That's a very good question, especially considering that Gephi 0.9 will drop time "intervals" (i.e., continuous time ranges) in favor of "timestamps."
Because there are many networks that need to be analyzed by looking at continuous evolution, using intervals makes it easy to build dynamic graphs that represent the natural state of a network.
However, with timestamps, some variables might have thousands, tens of thousands, hundreds of thousands, or even millions of points in time for which a node (or edge) must be specified as "on" or "off." This would mean that data files representing dynamic graphs would have the potential to be very large.
Here's what the "Rebuilding Gephi's core for the 0.9 version" (https://gephi.org/2013/rebuilding-gephis-core-for-the-0-9-version/
) page says:
One pain point is the way we decided to represent the time.
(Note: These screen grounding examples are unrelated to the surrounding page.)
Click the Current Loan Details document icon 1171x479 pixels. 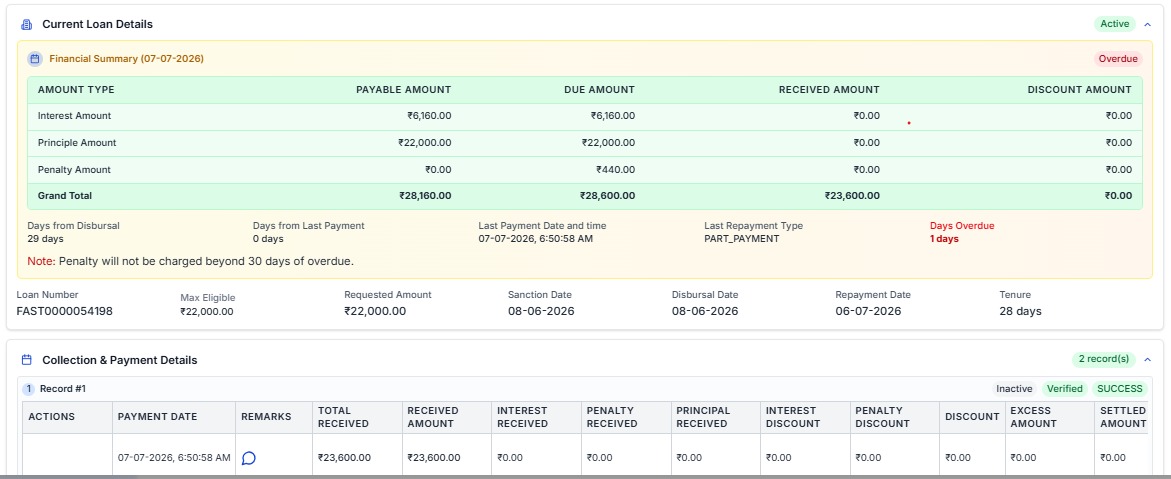pyautogui.click(x=27, y=25)
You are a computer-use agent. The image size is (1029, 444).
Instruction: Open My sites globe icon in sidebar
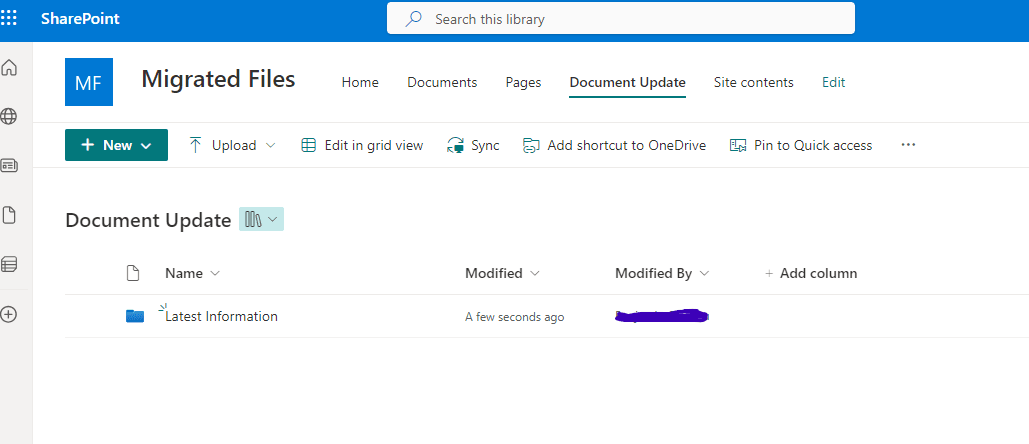coord(9,117)
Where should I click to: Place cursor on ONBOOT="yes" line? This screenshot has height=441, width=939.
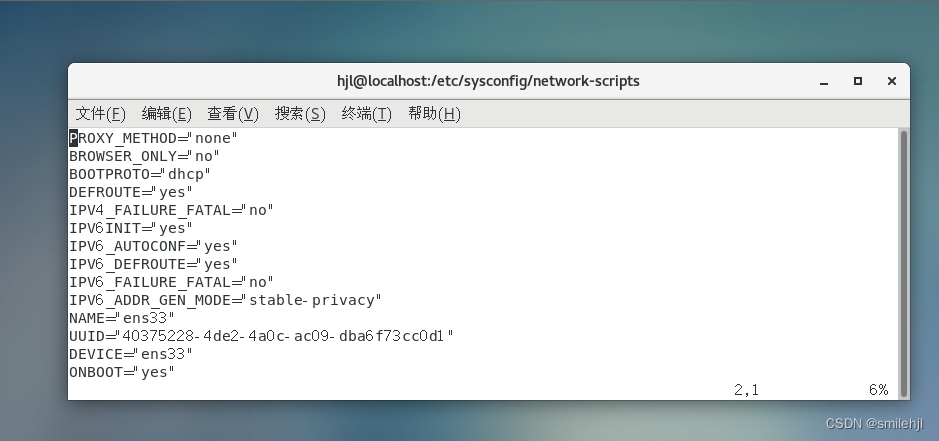(122, 372)
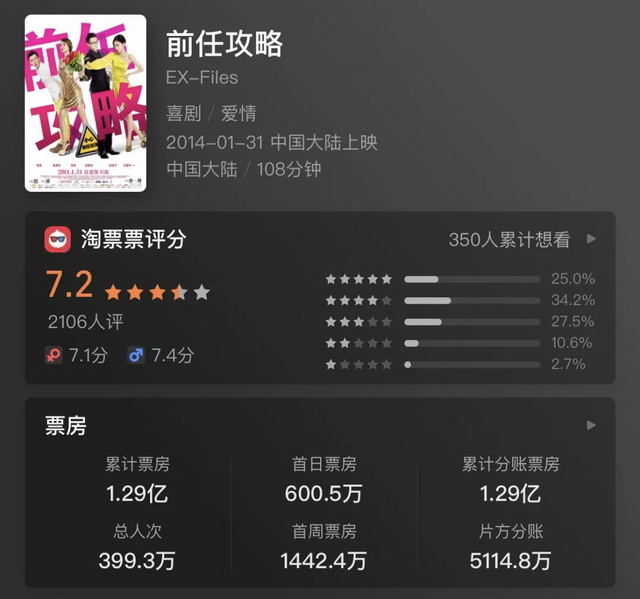
Task: Select the one-star rating row icons
Action: click(x=359, y=364)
Essentially, there are two ways to represent time for a particular node in a graph: timestamps or intervals. Timestamps are a list of points where the particular nodes exist and intervals have a beginning and an end. For multiple reasons, we thought intervals would be easier to manipulate and more efficient than a (possibly very large) set of timestamps. By talking to our users, we found that intervals are rarely used in real-world data. On the code side, we also found that it makes things much more complex and not that efficient at the end.
In future versions, we’ll remove support for intervals and add timestamps instead. We considered supporting both intervals and timestamps but decided that it would add too much complexity and confusion.
I'm curious what the limits there will be for timestamped nodes and edges.